Quel avenir pour ce patrimoine en Isère ?
Depuis la fermeture des mines en 1997, la Centrale du Villaret s’est tue, avant d’être démantelée au début des années 2000. Pourtant, son souvenir demeure un pilier de l’archéologie industrielle locale. Si sa silhouette massive ne domine plus le paysage, son héritage continue d’interpeller les passionnés d’histoire. Elle rappelle que la richesse de la Matheysine ne se trouvait pas seulement dans son sous-sol, mais aussi dans l’audace technique de ses installations de surface.
Cependant, le site porte les stigmates d’un passé industriel intensif. La zone a été durablement marquée par une pollution aux pyralènes (PCB) issus des anciens transformateurs, ainsi que par des résidus d’huiles et de fluides d’entretien. Ces contraintes environnementales rendent le terrain aujourd’hui inexploitable pour une reconversion classique.

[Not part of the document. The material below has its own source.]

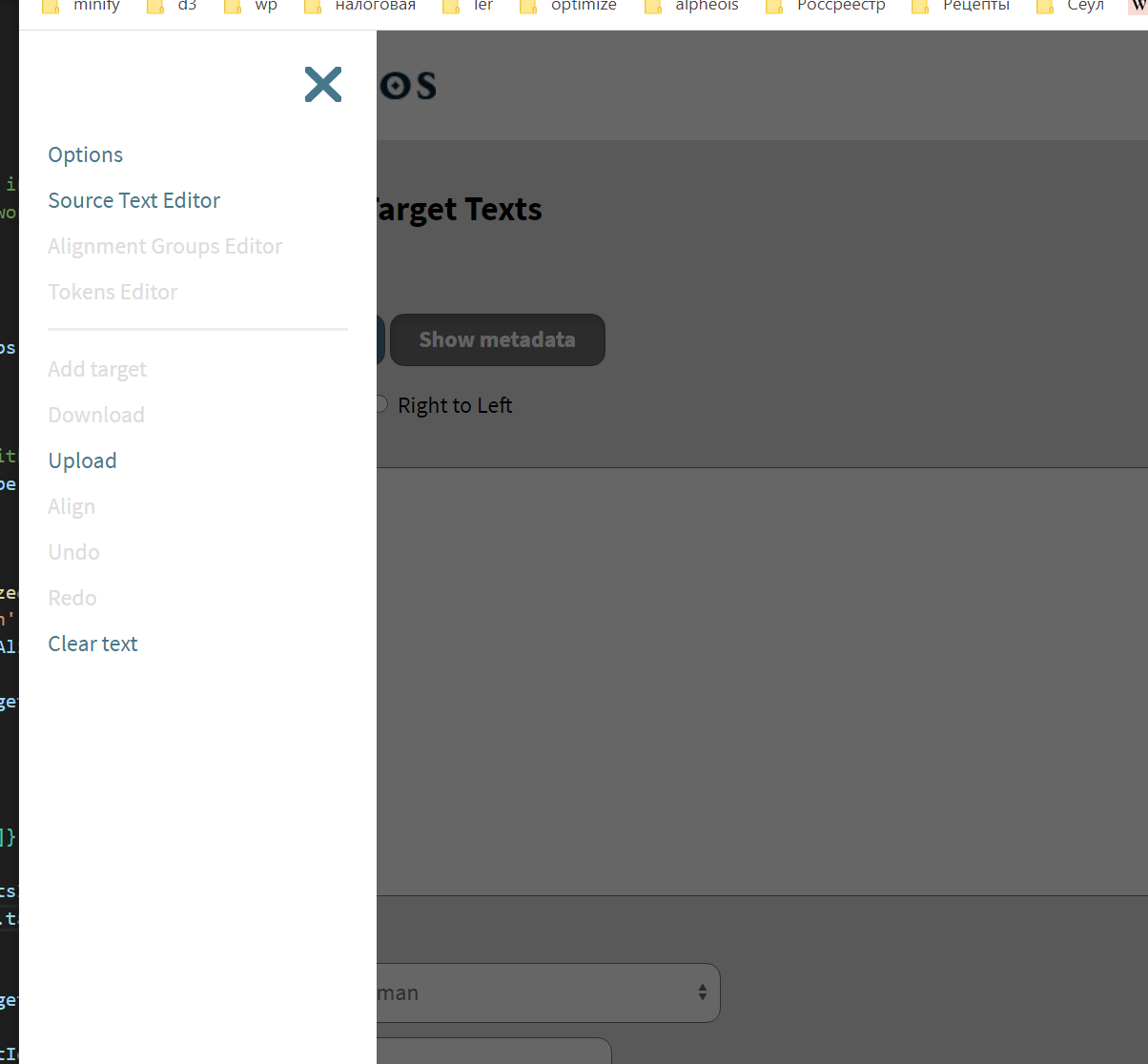Select the Tokens Editor entry
This screenshot has width=1148, height=1064.
113,292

Néanmoins, le site entame une nouvelle vie, résolument tournée vers l’avenir. À l’image de la centrale photovoltaïque installée en partie sur les anciens bassins de décantation, ces terres retrouvent une utilité publique. Sa mémoire reste ainsi un enjeu majeur pour le Patrimoine du Dauphiné : elle demeure un témoin privilégié de la transition entre l’ère du charbon et celle de l’électricité triphasée, illustrant aujourd’hui le passage vers les énergies renouvelables qui modernisent à nouveau nos campagnes.